▸ Directions:
Please restate each line of the data below exactly. Omit all images.

▸ Records for this task:
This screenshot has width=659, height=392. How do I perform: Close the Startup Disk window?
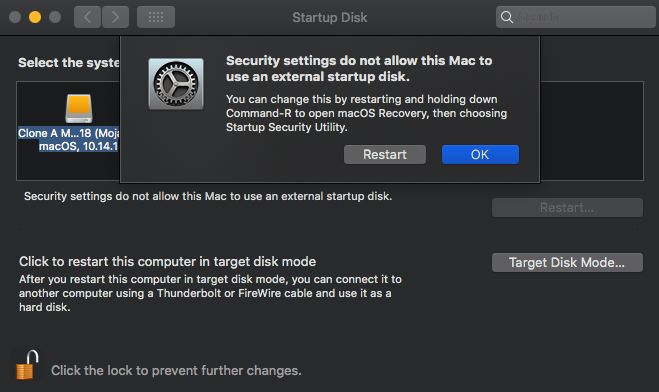[15, 17]
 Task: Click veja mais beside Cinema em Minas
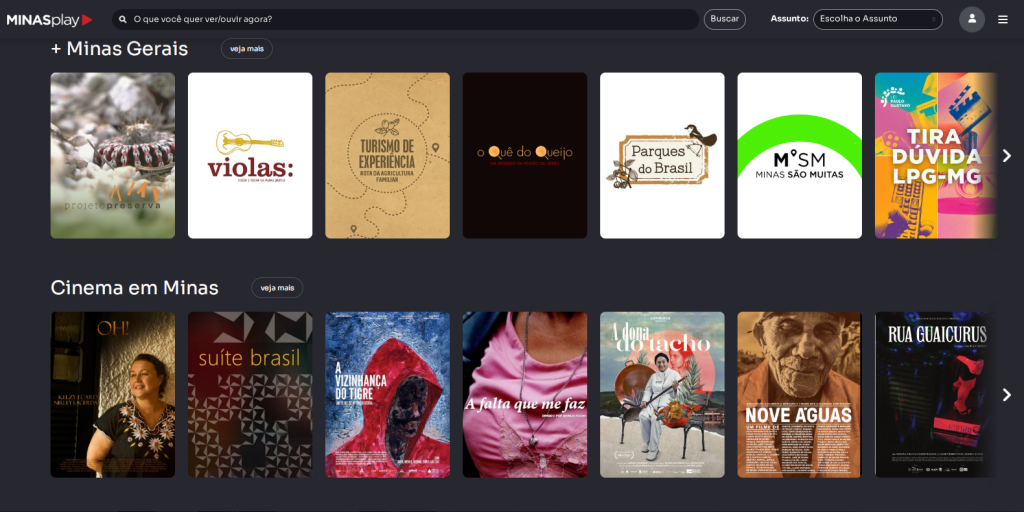point(277,288)
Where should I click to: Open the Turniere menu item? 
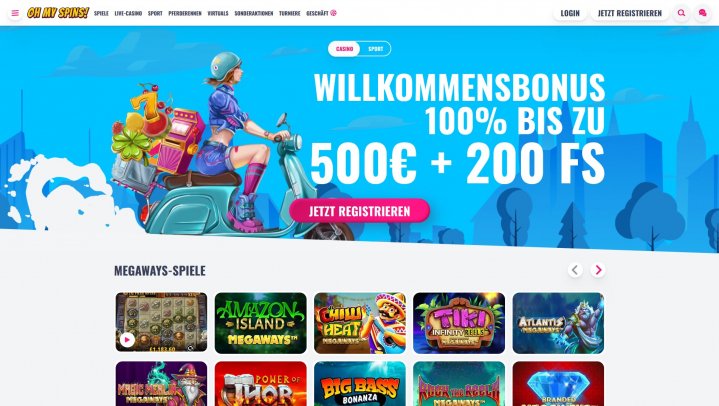(x=290, y=13)
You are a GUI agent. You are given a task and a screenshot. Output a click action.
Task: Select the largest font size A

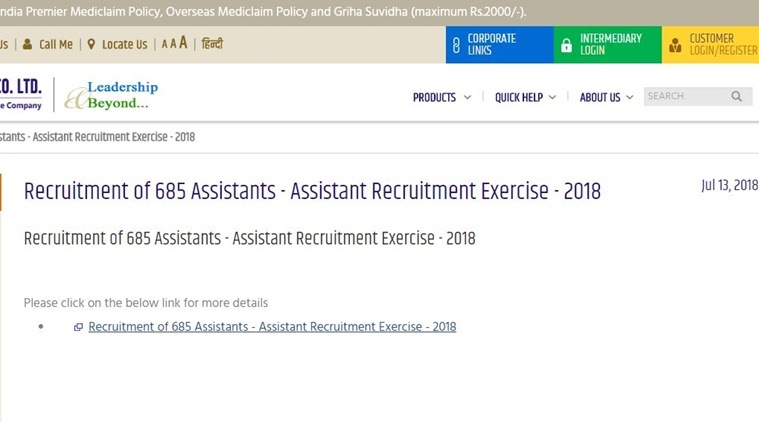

▸ Expected answer:
This screenshot has width=659, height=392. How do I perform: Close the Startup Disk window?
[15, 17]
 Task: Click veja mais beside Cinema em Minas
point(277,288)
Where should I click to: Open the Turniere menu item? 
(x=290, y=13)
You are a GUI agent. You are given a task and a screenshot. Output a click action.
Task: Select the largest font size A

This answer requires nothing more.